/bsbang-crawler

Alpha project for crawling bioschemas JSON-LD

Primary LanguageHTMLApache License 2.0Apache-2.0

README

master:CircleCI

This is the crawler component of Buzzbang search.

Setup

These instructions are for Linux. Windows is not supported.

1. Create the intermediate crawl database

./setup/bsbang-setup-sqlite.py <path-to-crawl-db>

Example:

./setup/bsbang-setup-sqlite.py data/crawl.db

2. Queue URLs for Bioschemas JSON-LD extraction by adding them directly and crawling sitemaps

./bsbang-crawl.py <path-to-crawl-db> <location>

The location can be:

  • a sitemap (e.g. http://beta.synbiomine.org/synbiomine/sitemap.xml)
  • a webpage (e.g. http://identifiers.org or file://test/examples/FAIRsharing.html)
  • a path (e.g. conf/default-targets.txt which will then crawl all the locations in that file)

Example:

./bsbang-crawl.py data/crawl.db conf/default-targets.txt

3. Extract Bioschemas JSON-LD from webpages and insert into the crawl database.

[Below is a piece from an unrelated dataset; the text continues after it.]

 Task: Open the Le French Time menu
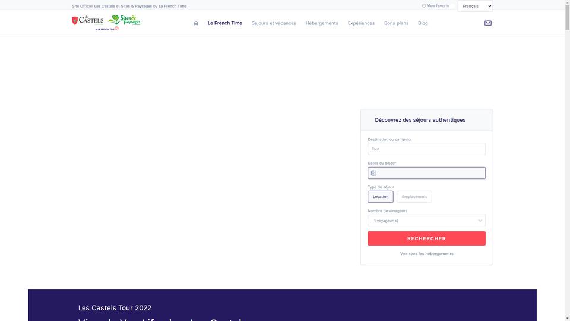(x=224, y=23)
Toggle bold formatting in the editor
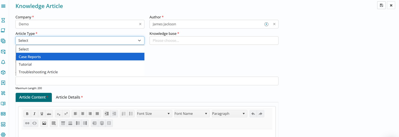Image resolution: width=399 pixels, height=137 pixels. click(x=27, y=114)
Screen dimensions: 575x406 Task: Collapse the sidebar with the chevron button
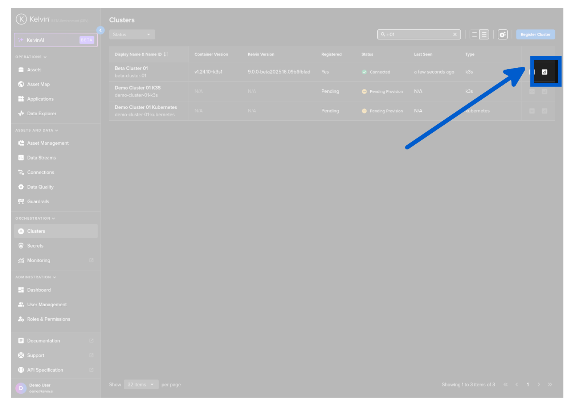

./bsbang-extract.py <path-to-crawl-db>

4. Install Solr.

5. Create a Solr core named 'bsbang'

cd $SOLR/bin
./solr create -c bsbang

6. Run Solr setup

cd $BSBANG
./setup/bsbang-setup-solr.py <path-to-bsbang-config-file> --solr-core-url <URL-of-solr-endpoint>

Example:

./setup/bsbang-setup-solr.py conf/bsbang-solr-setup.xml --solr-core-url http://localhost:8983/solr/testcore/

7. Index the extracted Bioschemas JSON-LD in Solr

./bsbang-index.py <path-to-crawl-db> --solr-core-url <URL-of-solr-endpoint>

Example:

./bsbang-index.py data/crawl.db --solr-core-url http://localhost:8983/solr/testcore/

Frontend

See https://github.com/justinccdev/bsbang-frontend for a frontend project to the index.

Tests

$ python3 -m unittest discover

TODO

Future possibilities include:

  • Possibly switch to using a 3rd party crawler or components rather than this custom-built one. Please see buzzbangorg#5
  • Make crawler periodically re-crawl.
  • Understand much more structure (e.g. DataSet elements within DataCatalog).
  • Parse other Bioschemas and schema.org types used by life sciences websites (e.g. Organization, Service, Product)
  • Instead of using Sqlite as intermediate crawl store, use something more scalable (perhaps mongodb, cassandra, etc.). But also see the item where we may want to replace parts/most of crawling infrastructure with a third party project, which will already have solved some, if not all, of the scalability issues.
  • Crawl and understand PhysicalEntity/BioChemEntity/ResearchEntity once this matures further.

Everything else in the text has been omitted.